Training fails on multi-gpu setup

mike-athene commented 2 years ago

Hello StyleNeRF folks, thank you so much for releasing the code!

I am trying to train the model on a 8xA6000 box with no success so far.

python run_train.py outdir=/root/out data=/root/256.zip spec=paper256 model=stylenerf_ffhq

I have validated that a single GPU A6000 does work, I've also used the provided configs.

I am running Ubuntu 20.04.3 LTS with Pytorch LTS (1.8.2) and CUDA 11.1 (which is necessary for A6000 support AFAIK).

Here is the stack trace I am getting, lmk if I can provide any additional information:

Error executing job with overrides: ['outdir=/root/out', 'data=/root/P256.zip', 'spec=paper256', 'model=stylenerf_ffhq']
Traceback (most recent call last):
  File "run_train.py", line 396, in <module>
    main() # pylint: disable=no-value-for-parameter
  File "/usr/local/lib/python3.8/dist-packages/hydra/main.py", line 49, in decorated_main
    _run_hydra(
  File "/usr/local/lib/python3.8/dist-packages/hydra/_internal/utils.py", line 367, in _run_hydra
    run_and_report(
  File "/usr/local/lib/python3.8/dist-packages/hydra/_internal/utils.py", line 214, in run_and_report
    raise ex
  File "/usr/local/lib/python3.8/dist-packages/hydra/_internal/utils.py", line 211, in run_and_report
    return func()
  File "/usr/local/lib/python3.8/dist-packages/hydra/_internal/utils.py", line 368, in <lambda>
    lambda: hydra.run(
  File "/usr/local/lib/python3.8/dist-packages/hydra/_internal/hydra.py", line 110, in run
    _ = ret.return_value
  File "/usr/local/lib/python3.8/dist-packages/hydra/core/utils.py", line 233, in return_value
    raise self._return_value
  File "/usr/local/lib/python3.8/dist-packages/hydra/core/utils.py", line 160, in run_job
    ret.return_value = task_function(task_cfg)
  File "run_train.py", line 378, in main
    torch.multiprocessing.spawn(fn=subprocess_fn, args=(args,), nprocs=args.num_gpus)
  File "/usr/local/lib/python3.8/dist-packages/torch/multiprocessing/spawn.py", line 230, in spawn
    return start_processes(fn, args, nprocs, join, daemon, start_method='spawn')
  File "/usr/local/lib/python3.8/dist-packages/torch/multiprocessing/spawn.py", line 188, in start_processes
    while not context.join():
  File "/usr/local/lib/python3.8/dist-packages/torch/multiprocessing/spawn.py", line 150, in join
    raise ProcessRaisedException(msg, error_index, failed_process.pid)
torch.multiprocessing.spawn.ProcessRaisedException:

-- Process 5 terminated with the following error:
Traceback (most recent call last):
  File "/usr/local/lib/python3.8/dist-packages/torch/multiprocessing/spawn.py", line 59, in _wrap
    fn(i, *args)
  File "/root/StyleNeRF/run_train.py", line 302, in subprocess_fn
    training_loop.training_loop(**args)
  File "/root/StyleNeRF/training/training_loop.py", line 221, in training_loop
    module = torch.nn.parallel.DistributedDataParallel(
  File "/usr/local/lib/python3.8/dist-packages/torch/nn/parallel/distributed.py", line 448, in __init__
    self._ddp_init_helper()
  File "/usr/local/lib/python3.8/dist-packages/torch/nn/parallel/distributed.py", line 603, in _ddp_init_helper
    self.reducer = dist.Reducer(
RuntimeError: replicas[0][0] in this process with strides [60, 1, 1, 1] appears not to match strides of the same param in process 0.
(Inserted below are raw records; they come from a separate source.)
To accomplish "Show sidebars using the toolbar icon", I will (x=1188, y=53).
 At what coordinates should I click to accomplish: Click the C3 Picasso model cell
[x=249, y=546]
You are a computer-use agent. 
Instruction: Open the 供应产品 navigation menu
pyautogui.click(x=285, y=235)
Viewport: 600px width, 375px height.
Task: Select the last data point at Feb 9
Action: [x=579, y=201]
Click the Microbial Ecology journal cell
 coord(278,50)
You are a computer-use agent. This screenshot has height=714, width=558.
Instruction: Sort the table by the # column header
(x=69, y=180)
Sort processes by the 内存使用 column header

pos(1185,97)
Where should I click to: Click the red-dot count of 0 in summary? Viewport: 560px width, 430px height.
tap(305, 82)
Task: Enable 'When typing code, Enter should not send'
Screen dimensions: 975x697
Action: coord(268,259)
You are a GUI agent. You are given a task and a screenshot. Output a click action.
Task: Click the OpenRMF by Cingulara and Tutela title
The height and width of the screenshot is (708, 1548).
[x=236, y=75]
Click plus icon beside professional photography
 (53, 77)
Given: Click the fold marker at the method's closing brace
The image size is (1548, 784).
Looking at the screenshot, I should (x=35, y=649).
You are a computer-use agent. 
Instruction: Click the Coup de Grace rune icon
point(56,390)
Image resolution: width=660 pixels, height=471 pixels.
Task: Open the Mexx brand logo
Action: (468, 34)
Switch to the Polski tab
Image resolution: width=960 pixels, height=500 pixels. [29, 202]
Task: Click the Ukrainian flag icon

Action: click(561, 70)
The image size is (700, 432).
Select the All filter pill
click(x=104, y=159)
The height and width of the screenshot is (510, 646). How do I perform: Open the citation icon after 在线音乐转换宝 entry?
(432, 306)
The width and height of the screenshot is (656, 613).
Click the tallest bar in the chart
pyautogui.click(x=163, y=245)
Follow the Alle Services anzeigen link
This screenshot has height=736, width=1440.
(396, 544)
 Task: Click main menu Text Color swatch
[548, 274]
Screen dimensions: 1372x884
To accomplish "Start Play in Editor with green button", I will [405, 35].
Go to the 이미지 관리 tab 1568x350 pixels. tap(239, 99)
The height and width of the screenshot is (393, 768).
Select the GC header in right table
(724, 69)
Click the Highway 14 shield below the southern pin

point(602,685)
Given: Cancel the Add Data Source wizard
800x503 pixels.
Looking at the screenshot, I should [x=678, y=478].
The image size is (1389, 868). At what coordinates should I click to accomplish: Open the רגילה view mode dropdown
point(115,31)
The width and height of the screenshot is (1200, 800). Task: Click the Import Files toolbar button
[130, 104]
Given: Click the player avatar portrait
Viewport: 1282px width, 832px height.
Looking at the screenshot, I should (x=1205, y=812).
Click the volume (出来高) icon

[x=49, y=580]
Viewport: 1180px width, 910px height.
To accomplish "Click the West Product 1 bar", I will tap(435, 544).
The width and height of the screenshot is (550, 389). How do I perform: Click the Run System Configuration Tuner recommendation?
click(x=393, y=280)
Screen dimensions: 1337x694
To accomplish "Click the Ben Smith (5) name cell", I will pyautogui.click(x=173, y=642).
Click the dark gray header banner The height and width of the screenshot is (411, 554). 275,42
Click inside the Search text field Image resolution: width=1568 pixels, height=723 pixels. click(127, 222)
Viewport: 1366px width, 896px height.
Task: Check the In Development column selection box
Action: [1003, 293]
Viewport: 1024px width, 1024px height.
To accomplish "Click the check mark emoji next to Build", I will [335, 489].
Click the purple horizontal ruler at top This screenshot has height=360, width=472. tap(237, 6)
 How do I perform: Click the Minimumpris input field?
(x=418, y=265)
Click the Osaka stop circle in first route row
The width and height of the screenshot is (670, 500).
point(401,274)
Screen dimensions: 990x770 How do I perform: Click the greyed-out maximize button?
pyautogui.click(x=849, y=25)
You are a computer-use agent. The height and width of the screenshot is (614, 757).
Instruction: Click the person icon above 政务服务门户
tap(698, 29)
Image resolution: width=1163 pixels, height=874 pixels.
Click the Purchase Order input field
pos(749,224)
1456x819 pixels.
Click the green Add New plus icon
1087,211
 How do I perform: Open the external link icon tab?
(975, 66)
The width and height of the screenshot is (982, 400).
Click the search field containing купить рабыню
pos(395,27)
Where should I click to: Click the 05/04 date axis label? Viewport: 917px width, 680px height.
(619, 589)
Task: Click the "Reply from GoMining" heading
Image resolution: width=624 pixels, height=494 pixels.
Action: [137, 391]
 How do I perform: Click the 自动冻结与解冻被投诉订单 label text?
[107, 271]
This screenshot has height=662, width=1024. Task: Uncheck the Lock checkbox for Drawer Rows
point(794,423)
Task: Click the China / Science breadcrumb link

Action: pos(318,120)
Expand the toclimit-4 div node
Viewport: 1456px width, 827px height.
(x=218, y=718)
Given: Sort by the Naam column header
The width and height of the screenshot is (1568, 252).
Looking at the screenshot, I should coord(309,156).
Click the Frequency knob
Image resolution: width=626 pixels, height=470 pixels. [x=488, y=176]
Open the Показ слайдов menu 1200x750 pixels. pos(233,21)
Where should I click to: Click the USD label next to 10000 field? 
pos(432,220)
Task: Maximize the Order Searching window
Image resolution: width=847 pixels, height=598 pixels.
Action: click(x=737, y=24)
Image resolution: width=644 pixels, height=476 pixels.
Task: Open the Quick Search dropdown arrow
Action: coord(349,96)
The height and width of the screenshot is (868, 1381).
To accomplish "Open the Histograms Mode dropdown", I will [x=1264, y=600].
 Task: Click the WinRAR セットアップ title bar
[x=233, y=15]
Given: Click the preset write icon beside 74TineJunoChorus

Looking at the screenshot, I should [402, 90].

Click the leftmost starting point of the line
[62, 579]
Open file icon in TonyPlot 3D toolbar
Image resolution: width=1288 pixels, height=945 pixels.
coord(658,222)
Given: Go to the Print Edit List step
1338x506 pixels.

srx960212 commented 2 years ago

Can you provide detailed instructions on how to run the code please, I also have the problem with training on multi-gpus. Thank you~

MultiPath commented 2 years ago

As shown in the readme, it should automatically use all GPUs available for running the code. It looks strange. Can you also try pytorch 1.7.1 if possible?

My config is as written in the readme:

Python 3.7, PyTorch 1.7.1 8 Nvidia GPU (Tesla V100 32GB) with CUDA version 11.0

miaopass commented 2 years ago

Hello StyleNeRF folks, thank you so much for releasing the code!

I am trying to train the model on a 8xA6000 box with no success so far.

python run_train.py outdir=/root/out data=/root/256.zip spec=paper256 model=stylenerf_ffhq

I have validated that a single GPU A6000 does work, I've also used the provided configs.

I am running Ubuntu 20.04.3 LTS with Pytorch LTS (1.8.2) and CUDA 11.1 (which is necessary for A6000 support AFAIK).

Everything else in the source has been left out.